Wonder of the On-Line Literary World

This month, Berfrois, the small literary magazine, has closed its virtual doors. For the last 14 years, Berfrois, under intrepid editor Russell Bennetts, an economist out of England, has published daily writing, forming over time an eclectic list of contributors and an audience of intercultural competence. The end of active writing appearing in Berfrois comes 100 years after the closing of the modernist journals period, which ran, according to the Modernist Journals Project, from the 1890’s to the 1920’s, ending in 1922:

We end at 1922 for two reasons: first, that year has until recently been the public domain cutoff in the United States; second, most scholars consider modernism to be fully fledged in 1922 with the publication of Virginia Woolf’s Jacob’s Room, James Joyce’s Ulysses, and T. S. Eliot’s The Waste Land. We believe the materials in the MJP will show how essential magazines were to the rise and maturation of modernism.

Modernist Journals Project, About page, retrieved 15 Dec 2022.

They were mostly referred to, and still are, as small literary magazines, little magazines.

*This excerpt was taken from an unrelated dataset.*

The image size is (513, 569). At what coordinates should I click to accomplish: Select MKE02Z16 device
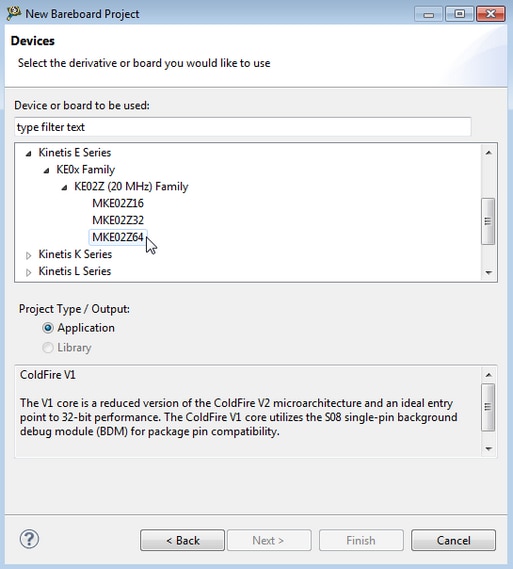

Most did not last long. Blast ran just two issues, 1914 and 1915. They were of course hard copy, printed magazines, small publication runs, small format. The most famous now might be The Egoist (1914-1919) and Little Review (1914-1922), which ran installments of Joyce’s “Ulysses.” Harriet Monroe’s original Poetry ran from 1912 to 1922 (still alive today as a kind of First Wonder of the Corporate Literary World).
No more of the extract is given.